Buscaino, Englander’s Road Bond Proposal Is Back, But Will It Go Forward?

Fixing potholes and repaving streets is only half the job if they are still laid out as this section of San Pedro Boulevard is. Photo:##http://commons.wikimedia.org/wiki/File:108-116_N._San_Pedro_Street,_Los_Angeles.jpg##DowntownGal/Wiki Commons##

Last night, Council Member Joe Buscaino chaired a special meeting of the Public Works Committee of the Los Angeles City Council. The hearing focused on a road bond proposal that could repair hundreds of miles of L.A.’s streets but spread the cost over decades.
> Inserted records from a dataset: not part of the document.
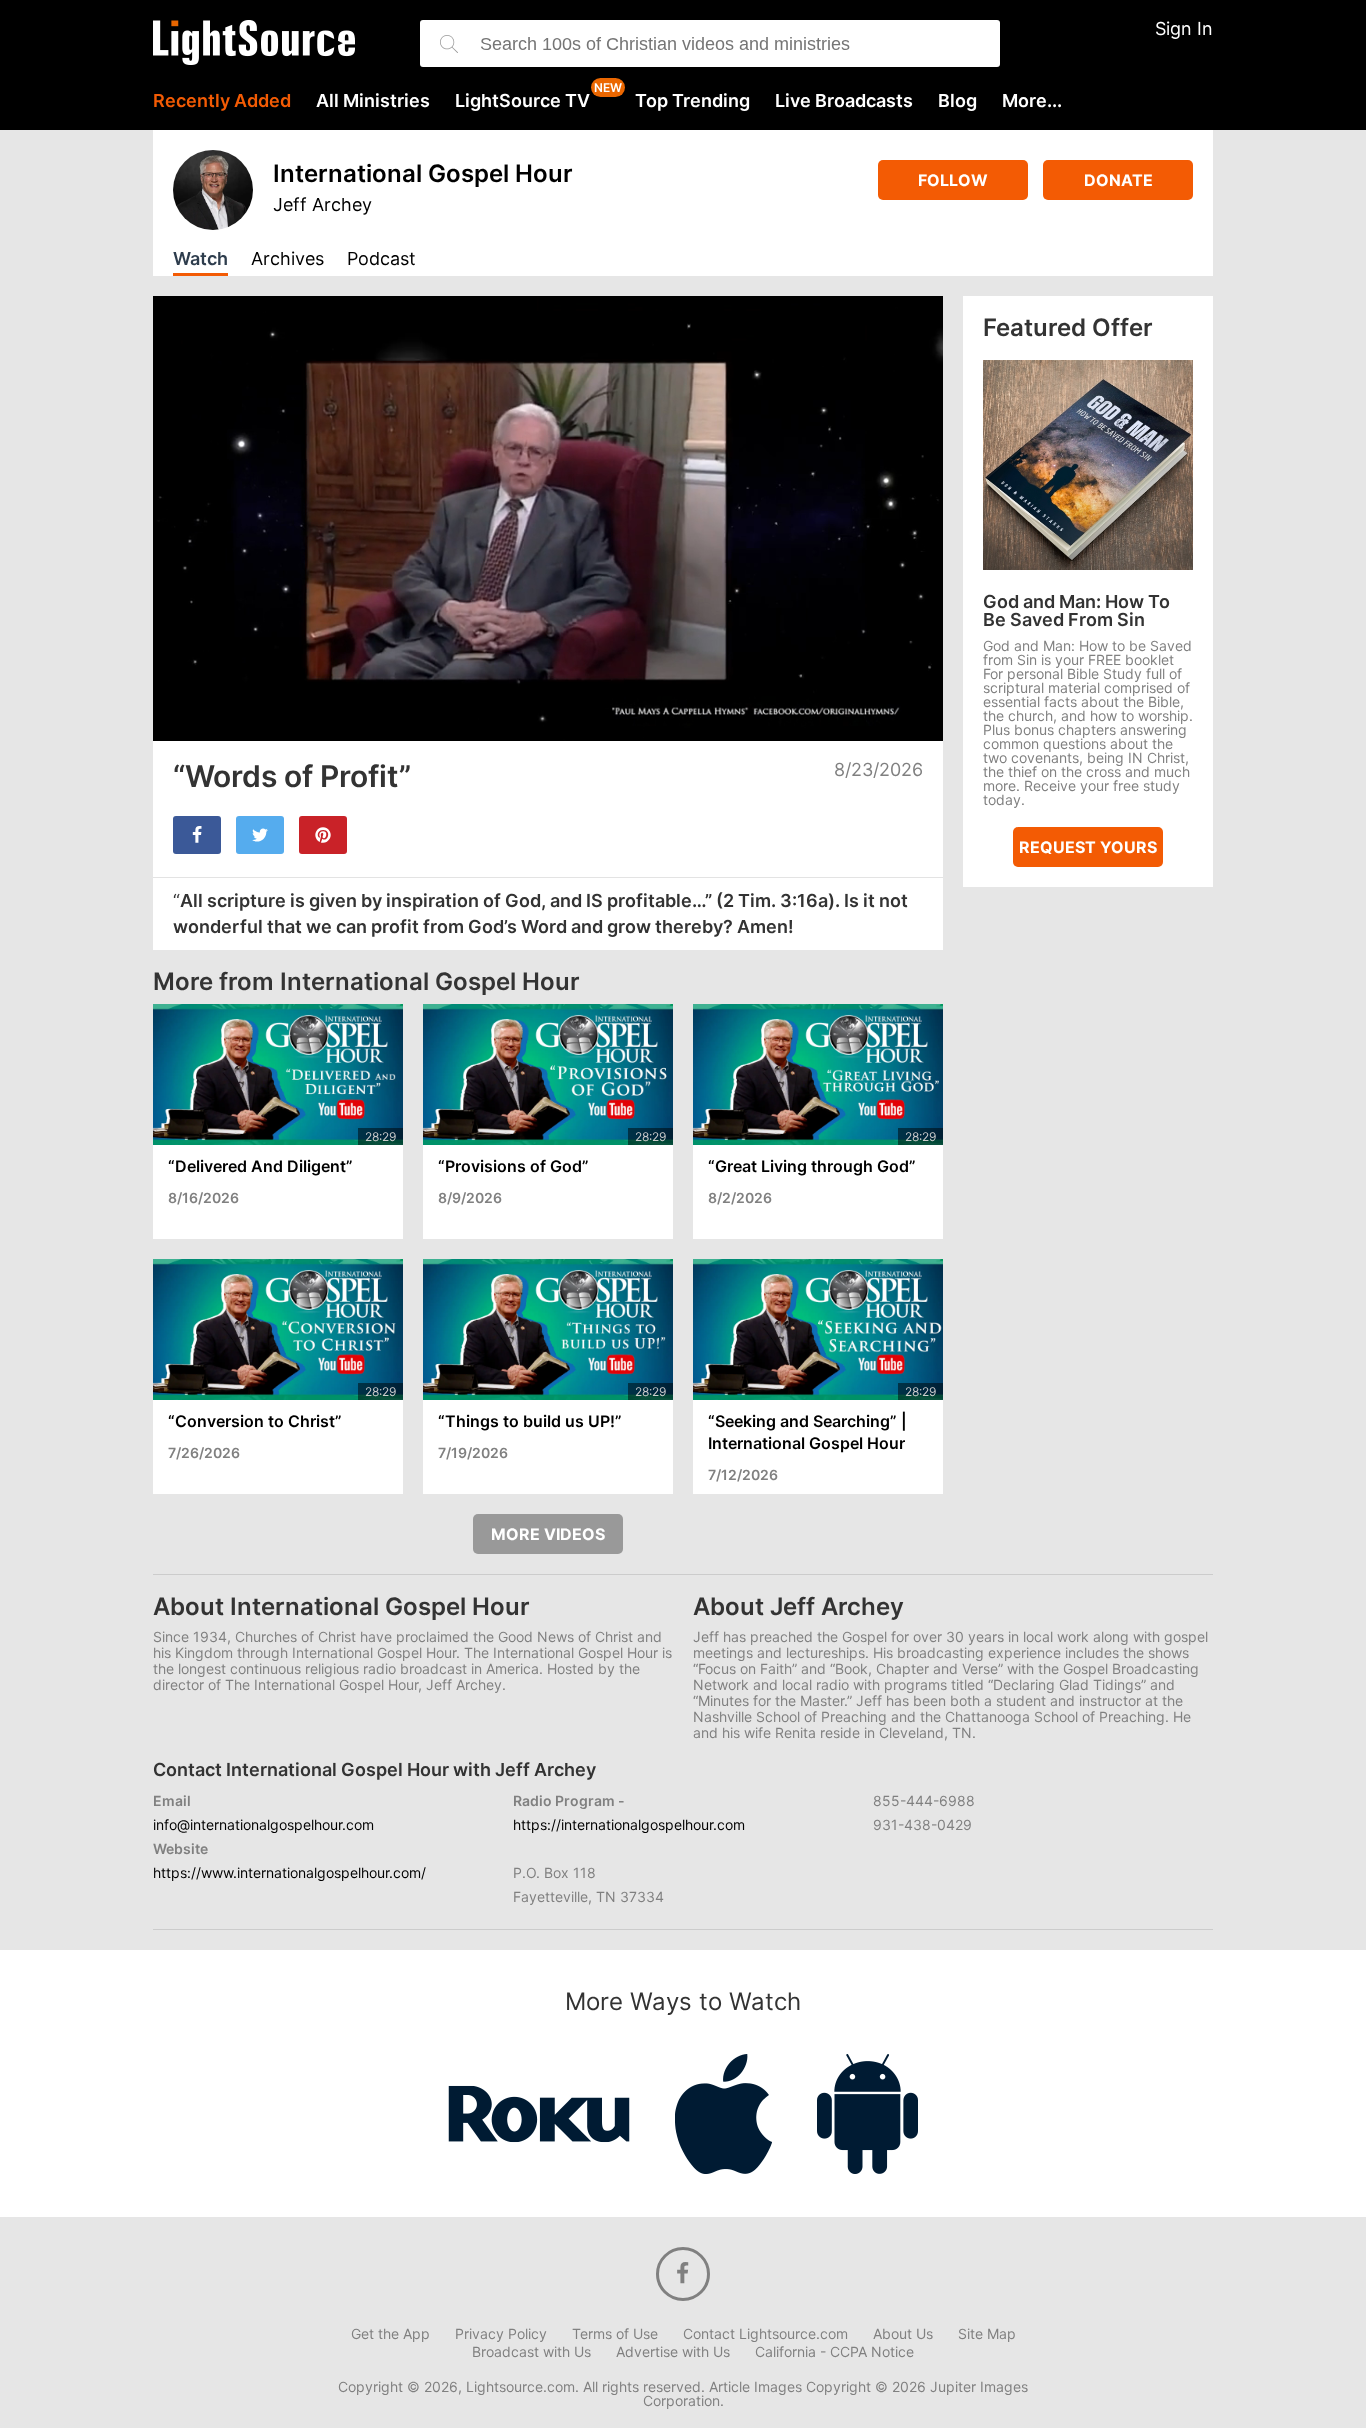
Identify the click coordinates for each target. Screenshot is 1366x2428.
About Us (903, 2334)
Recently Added (222, 101)
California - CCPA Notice (834, 2352)
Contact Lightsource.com (765, 2334)
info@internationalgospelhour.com (263, 1824)
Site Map (987, 2334)
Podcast (381, 259)
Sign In (1184, 28)
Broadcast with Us (531, 2352)
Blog (957, 101)
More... (1032, 101)
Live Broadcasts (844, 101)
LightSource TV (522, 101)
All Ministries (373, 101)
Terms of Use (615, 2334)
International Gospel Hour (423, 173)
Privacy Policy (501, 2334)
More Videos (548, 1534)
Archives (287, 259)
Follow (953, 180)
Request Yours (1088, 847)
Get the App (390, 2334)
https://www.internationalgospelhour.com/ (289, 1872)
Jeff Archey (322, 204)
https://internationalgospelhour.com (629, 1824)
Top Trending (692, 101)
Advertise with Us (673, 2352)
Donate (1118, 180)
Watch (200, 259)
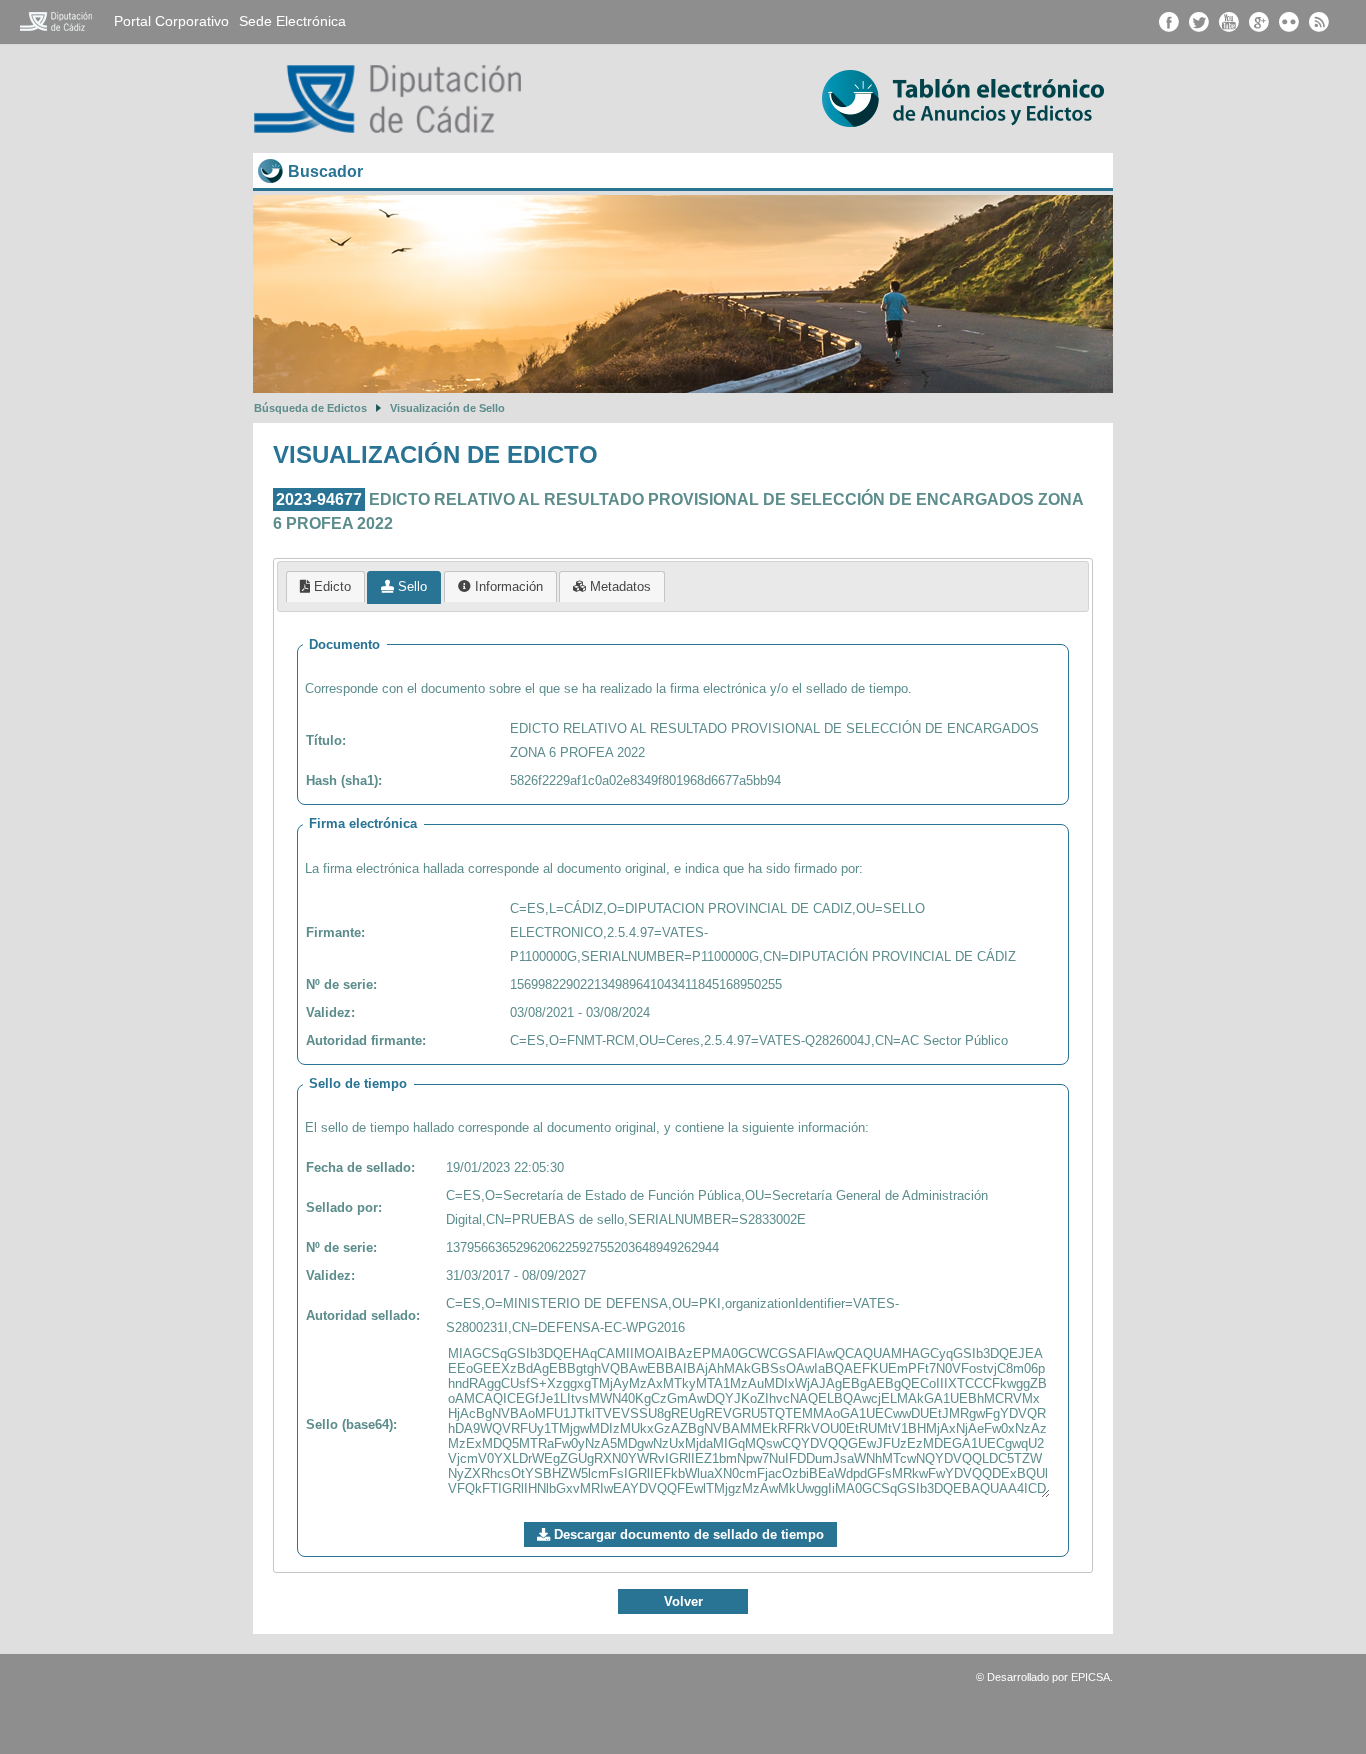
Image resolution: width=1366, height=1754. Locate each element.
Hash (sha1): (344, 780)
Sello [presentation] (410, 586)
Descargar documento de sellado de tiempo (687, 1534)
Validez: (330, 1012)
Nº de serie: (341, 984)
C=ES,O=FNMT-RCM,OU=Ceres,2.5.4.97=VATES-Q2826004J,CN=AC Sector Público (759, 1040)
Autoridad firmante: (366, 1040)
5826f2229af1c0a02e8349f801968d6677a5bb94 (645, 780)
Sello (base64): (351, 1424)
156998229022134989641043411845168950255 (646, 984)
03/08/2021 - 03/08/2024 (580, 1012)
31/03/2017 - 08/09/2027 (516, 1275)
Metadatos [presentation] (618, 586)
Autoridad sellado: (363, 1315)
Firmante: (335, 932)
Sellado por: (344, 1207)
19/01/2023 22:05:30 (505, 1167)
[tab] (325, 586)
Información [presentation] (507, 586)
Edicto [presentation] (330, 586)
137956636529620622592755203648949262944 (582, 1247)
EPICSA (1090, 1677)
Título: (326, 740)
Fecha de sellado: (360, 1167)
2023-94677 (319, 499)
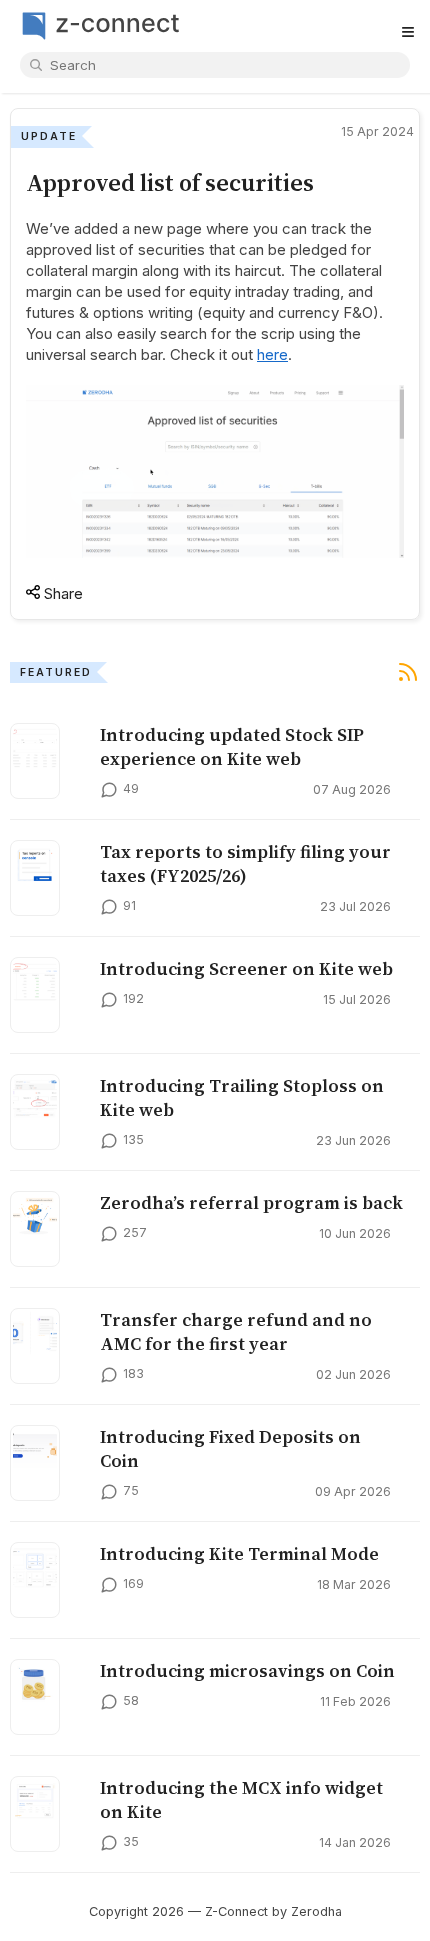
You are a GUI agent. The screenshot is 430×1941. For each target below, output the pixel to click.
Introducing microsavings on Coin (247, 1671)
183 (133, 1373)
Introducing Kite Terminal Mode (239, 1554)
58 (131, 1700)
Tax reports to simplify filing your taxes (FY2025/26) (245, 864)
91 (129, 905)
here (272, 354)
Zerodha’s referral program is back (251, 1203)
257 (135, 1232)
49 (131, 788)
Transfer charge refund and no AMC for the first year (236, 1332)
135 (133, 1139)
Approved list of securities (170, 182)
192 (133, 998)
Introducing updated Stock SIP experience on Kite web (232, 747)
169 (133, 1583)
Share (61, 593)
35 (131, 1841)
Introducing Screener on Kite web (246, 969)
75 (131, 1490)
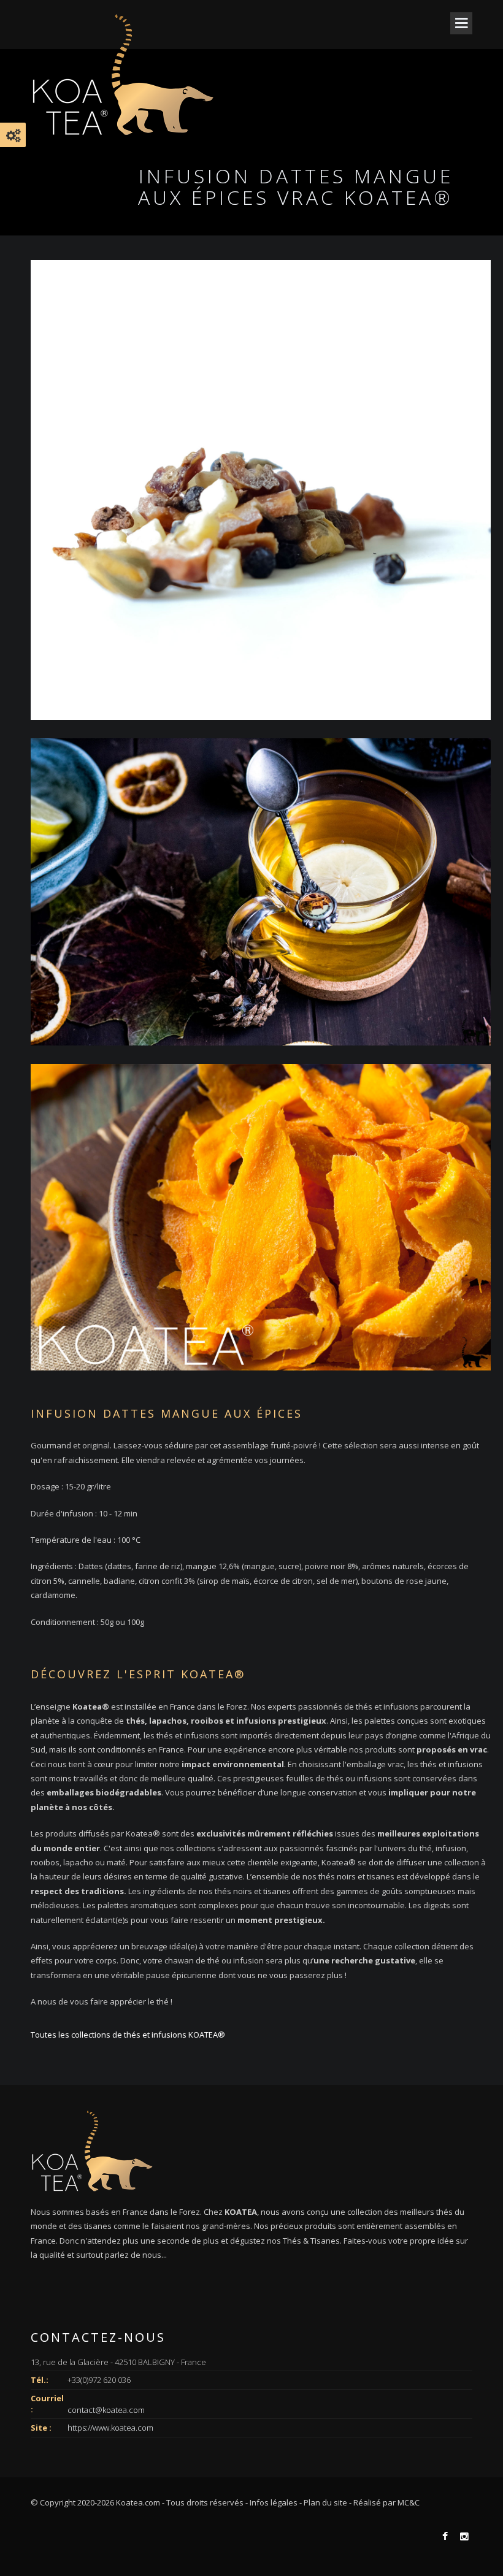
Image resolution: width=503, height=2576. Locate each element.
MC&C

The hearing marked the continuation of a discussion started in January that was put on hold about how the city can fix its decaying streets. During the January debate, Livable Streets advocates forcefully made the case that any plan to fix the physical structure of L.A.’s streets must include a plan to modernize the streets by fixing the sidewalks, adding modern “zebra” crosswalks and add bike infrastructure where appropriate.

A list of the upcoming meetings can be found at the bottom of this article.

“American cities that are growing are the ones that embrace livability,” testified Eric Bruins, the Planning and Policy Director for the Los Angeles County Bicycle Coalition.  At the end of the meeting, Bruins, the Safe Routes to Schools National Partnership’s Jessica Meaney and Mike Affeldt all testified in favor of a Livability Plank in any bond proposal.

As it currently exists, the bond proposal would tax L.A. City homeowners a additional an average of $28 for the next twenty years to allow for the repair of 8,700 miles of city streets in the next decade. Buscaino and Englander pushed the measure for next month’s Mayoral ballot, but following an outcry by Neighborhood Council advocates about the process and timing of the measure the authors pulled it from consideration. They promised a better outreach plan before bringing the measure back.

Last night was the first step in the new outreach plan. The two-hour meeting featured many of the same players that were presented when the measure was brought up in January making much of the same presentation. Buscaino grilled both representatives of the Department of Public Works (DPW) and UCLA Professors who wrote a report providing the intelectual foundation for the bond measure. Of course, much of the heavy questioning was for show. Buscaino doubtless knew the answers to the questions, but public hearings are often somewhat about the show.

Following the presentation was public comment. Preceding the three Livable Streets advocates were Jay Handal of the West L.A. Neighborhood Council and Jack Humpherville of the Mid-Wilshire Neighborhood Council. The duo made the case that Neighborhood Councils are not opposed to fixing streets as has been widely reported, they just don’t believe the city can ask residents and homeowners for a new bond measure until they have put their own fiscal house in order…especially when language for a bond proposal is presented in January for a May ballot.

In short, they’re not opposed to fixing streets, just paying for them to be fixed…at least until the city has control of its debt and pension obligations.

But while the Councils were looking at the past sins of the city, Livable Streets advocates are looking towards the future. With a “complete streets” mandate in a bond measure, the city could  put aside funding to create streets for all road users in a way it’s never done before.

Hearings are also scheduled to begin at 6 p.m. on the following dates and locations:

— April 8 in the Harbor area at the Port of Los Angeles Administration Building at 425 S. Palos Verdes St.;

— April 16 at Van Nuys City Hall, 14410 Sylvan St.; and

— April 23 at the West Los Angeles Municipal Building, 1645 Corinth Ave.

Locations have not yet been set for hearings in South Los Angeles on April 25, and on the Eastside on April 30.